Je voudrais rester encore des heures avec eux, mais je commence à souffrir d’une familière claustrophobie. Ce pays a beau être un lieu de rééducation respiratoire, il m’étouffe : dans le meilleur des cas on voit le flanc de montagne en face qui doit bien se situer à cents ou deux cents mètres à vol d’oiseau. Je m’apprête à donner le signal de départ mais elle propose une promenade. Comment refuser ? Et là c’est le festival, on croise le concentré de ce que j’ai connu il y a bien longtemps : l’eau ne donne pas comme elle le devrait, il va falloir suivre le tuyau dans la montagne pour retrouver où ça cloche, ou voir du côté des containers de décompression s’ils sont tous en bon état ; une camionnette dont les roues sont enlisées dans le fossé qu’on se met tous à pousser tirer pour la sortir de là (en vain, il faudra téléphoner à un paysan d’une autre vallée pour qu’il vienne avec son tracteur) ; la voiture d’une évaporée qui s’est garée en plein milieu du seul endroit où on peut faire demi-tour ; des jeunes en sarouel, jupes longues et dread-locks qui cherchent le lieu de la fête[1], l’air hagard du vingtième joint. Un gars au corps sec et au visage émacié, la cinquantaine grisonnante, s’approche de notre groupe, tombe en arrêt devant moi et me reconnaît en un quart de seconde ; je guette avidement le nom qui sortira de la bouche de mes amis en s’adressant à lui pour ne pas commettre d’impair. Putain, Michel ? Ce gars c’est Michel ? Holalala…
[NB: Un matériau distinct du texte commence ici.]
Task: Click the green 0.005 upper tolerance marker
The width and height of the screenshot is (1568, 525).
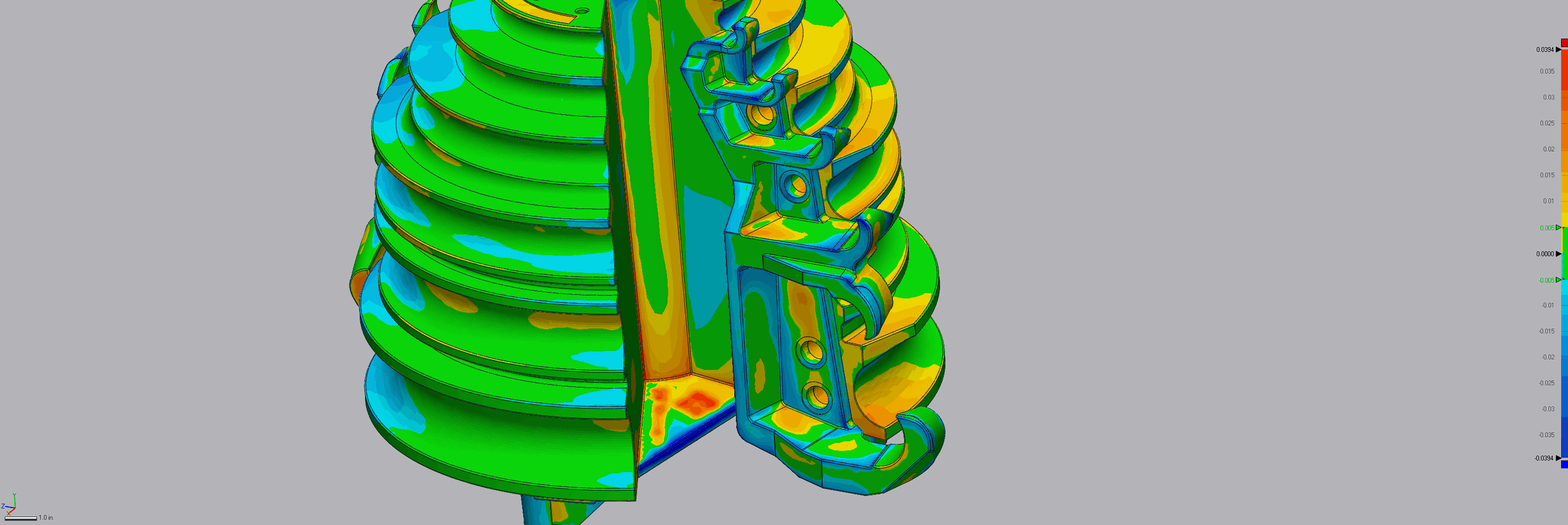Action: (1558, 228)
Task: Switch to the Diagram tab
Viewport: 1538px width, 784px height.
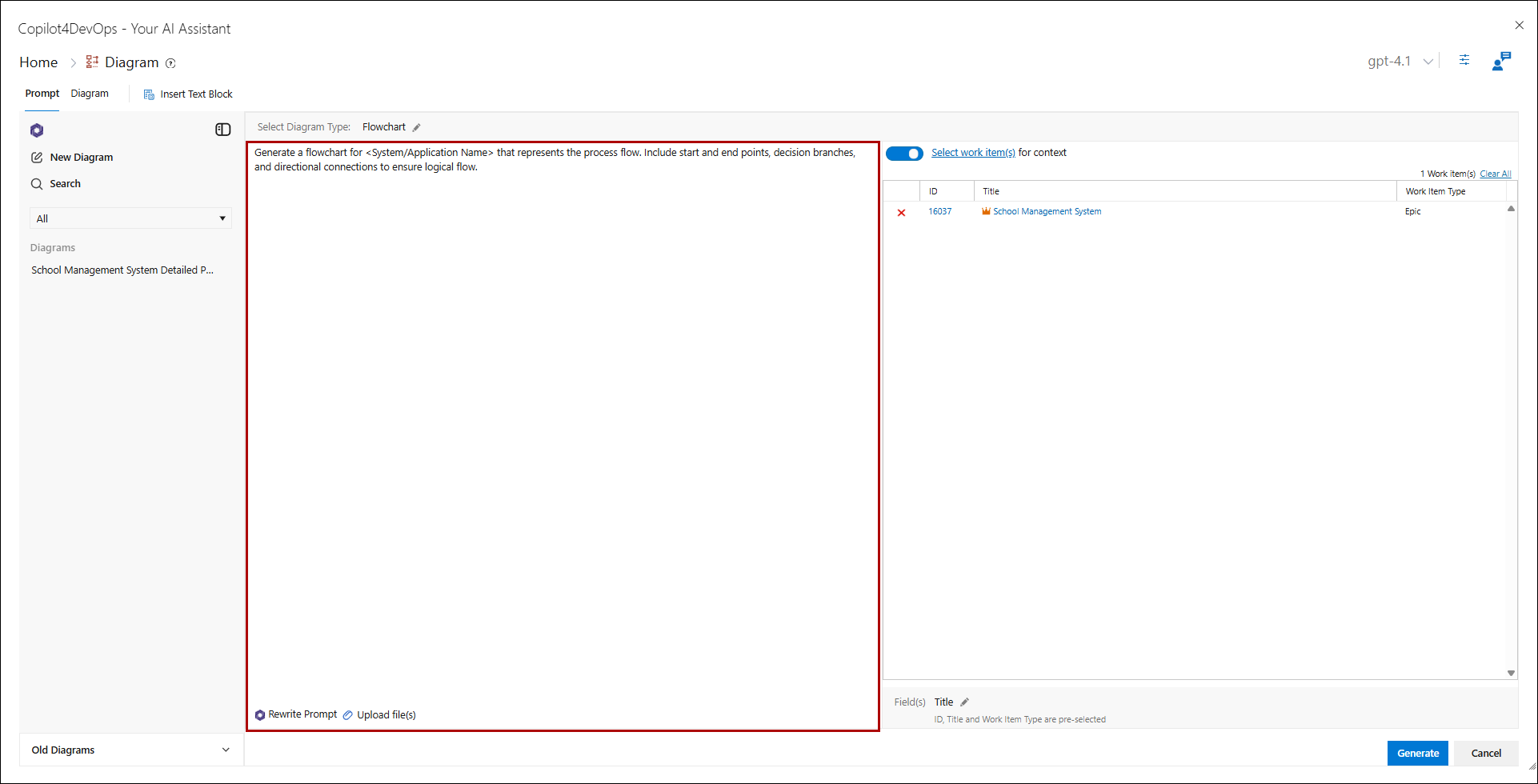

Je regarde la maison de Marcel de loin, pas envie de m’approcher, pas envie d’y voir d’autres que lui. Il ne cessera jamais de me manquer cet idiot.

Le tour du village est fini, nous remontons en voiture non sans s’être promis de se revoir à Paris, très bientôt. J’étais ravie d’y être allée, je suis ravie de rentrer !

Notes

[1] L’un des vingt habitants organisait une « grande fête », ce qui risquait de porter le nombre d’habitants au kilomètre carré à quarante facile.